**DEINE AUFGABE**
Entnimm dem Textauszug zur Bemessung der Gerichtsgebühren wortgetreu die Stelle zwischen „Der vom Gericht“ und „die Gebührenermittlung maßgebend.“, beide einschließlich.

**TEXTAUSZUG**
Der vom Gericht nach § 60 JN - in dem nur eine Herabsetzung des Streitwertes vorgesehen war und ist - festgestellte geringere Wert ist vom Zeitpunkt der Bekanntgabe an die Parteien für die Gebührenermittlung maßgebend.

Auf dem Boden der damaligen Rechtslage hat der Verwaltungsgerichtshof daher wiederholt dargetan, daß durch eine Wertfeststellung nach § 7 RATG die Bemessungsgrundlage für die Gerichtsgebühren nicht geändert wird (siehe z.B. die von Tschugguel-Pötscher, Die Gerichtsgebühren3, Wien 1981, S. 52 unter E 2. zitierten Erkenntnisse).

Durch die genannte Bestimmung der Zivilverfahrens-Novelle 1983 wurde im § 18 Abs. 2 GJGebGes 1962 in dessen Z. 1 das Zitat "§ 60 JN" durch das Zitat "§ 7 RAT" ersetzt. Diese in der Regierungsvorlage zu der damals noch als Zivilverfahrens-Novelle 1981 geplant gewesene Novelle (669 der Beilagen zu den Stenographischen Protokollen des Nationalrates XV. GP) nicht vorgesehen gewesene Änderung sollte nach dem betreffenden Bericht des Justizausschusses (1337 der zitierten Beilagen) zu damals Art. IX Z. 5 eine Korrektur des Streitwertes bei jeder Unrichtigkeit ermöglichen und auch in einer Streitwerterhöhung bestehen können.

§ 7 des Bundesgesetzes vom 22. Mai 1969, BGBl. Nr. 189, über den Rechtsanwaltstarif (sowohl als RAT als auch als RATG abgekürzt), in seiner unverändert gebliebenen Fassung bestimmt und bestimmte folgendes:

"Findet der Beklagte die Bewertung des Streitgegenstandes nach den §§ 56 oder 59 der Jurisdiktionsnorm durch den Kläger zu hoch oder zu niedrig, so kann er spätestens bei der ersten zur mündlichen Streitverhandlung bestimmten Tagsatzung die Bewertung bemängeln. Das Gericht hat mangels einer Einigung der Parteien, möglichst ohne weitere Erhebungen und ohne die Erledigung wesentlich zu verzögern oder Kosten zu verursachen, den Streitgegenstand für die Anwendung dieses Bundesgesetzes im Rahmen der von den Parteien behaupteten Beträge zu bewerten. Dieser Beschluß kann durch ein Rechtsmittel nicht angefochten werden."

**AUSGANGSMATERIAL**
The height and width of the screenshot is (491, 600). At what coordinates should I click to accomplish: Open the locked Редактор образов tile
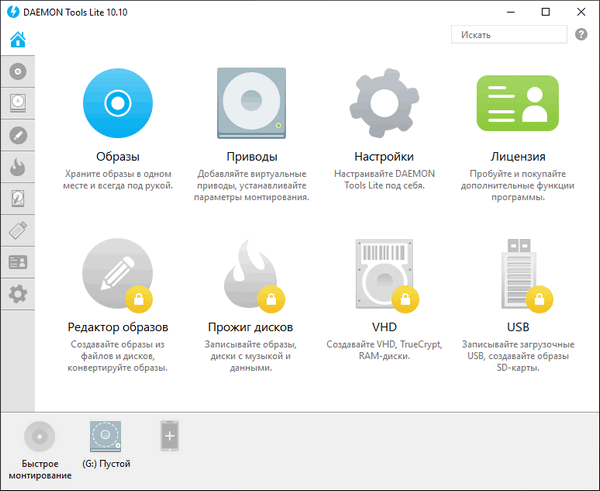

**VOLLSTÄNDIGE LÖSUNG**
Der vom Gericht nach § 60 JN - in dem nur eine Herabsetzung des Streitwertes vorgesehen war und ist - festgestellte geringere Wert ist vom Zeitpunkt der Bekanntgabe an die Parteien für die Gebührenermittlung maßgebend.